Given information:

§ §

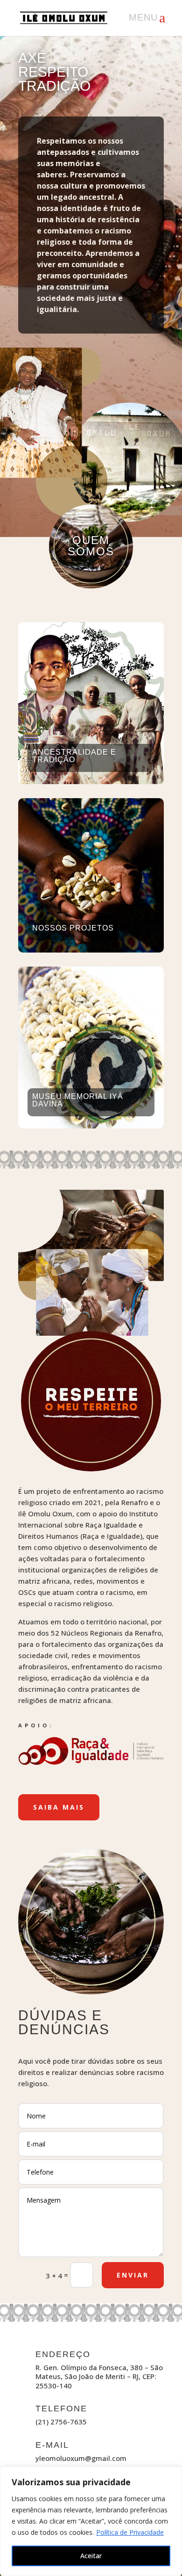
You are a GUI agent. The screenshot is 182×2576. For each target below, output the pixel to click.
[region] (91, 2521)
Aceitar (91, 2555)
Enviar (133, 2274)
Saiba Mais (58, 1807)
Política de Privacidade (130, 2532)
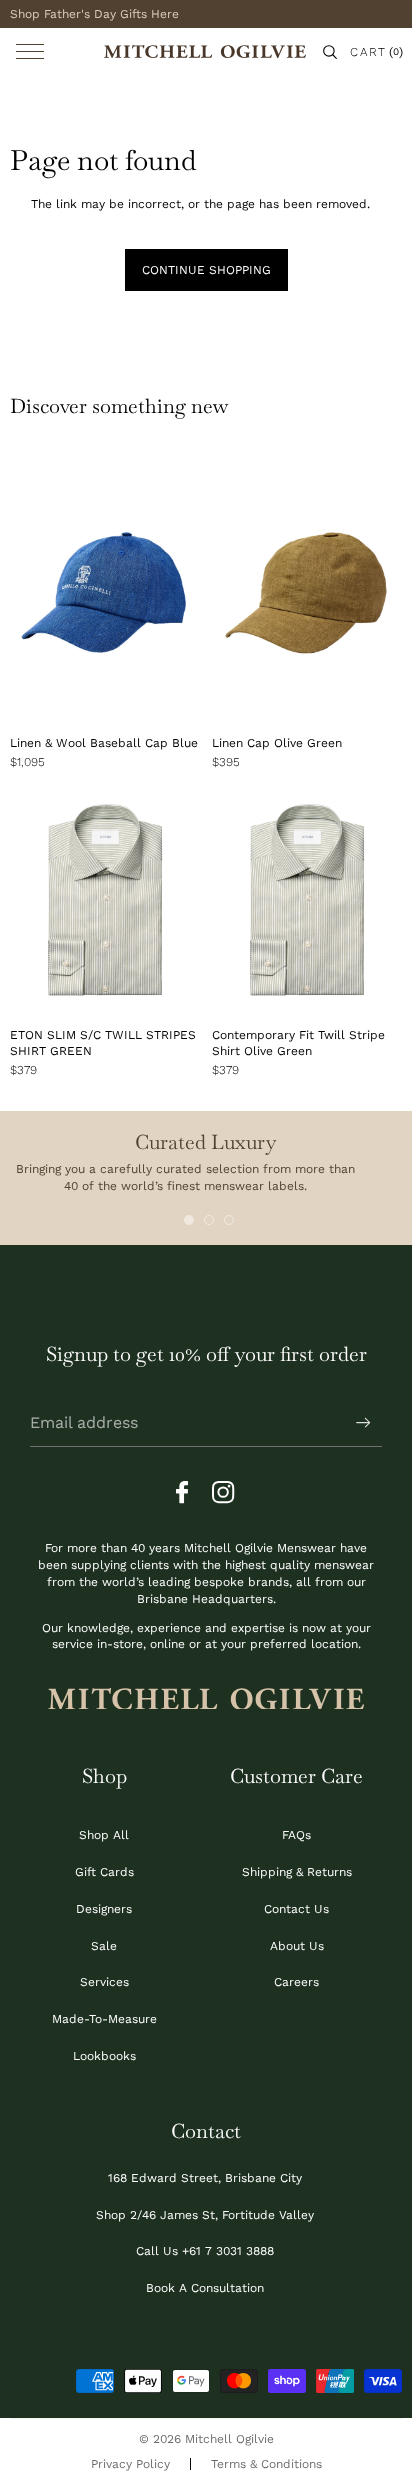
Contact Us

§ §

Directions for this task: Give the entries back verbatim and omit the images.

Answer space:
You are a GUI agent. The screenshot is 182×2576. For each target below, output the pixel to click.
[region] (91, 2521)
Aceitar (91, 2555)
Enviar (133, 2274)
Saiba Mais (58, 1807)
Política de Privacidade (130, 2532)
Contact Us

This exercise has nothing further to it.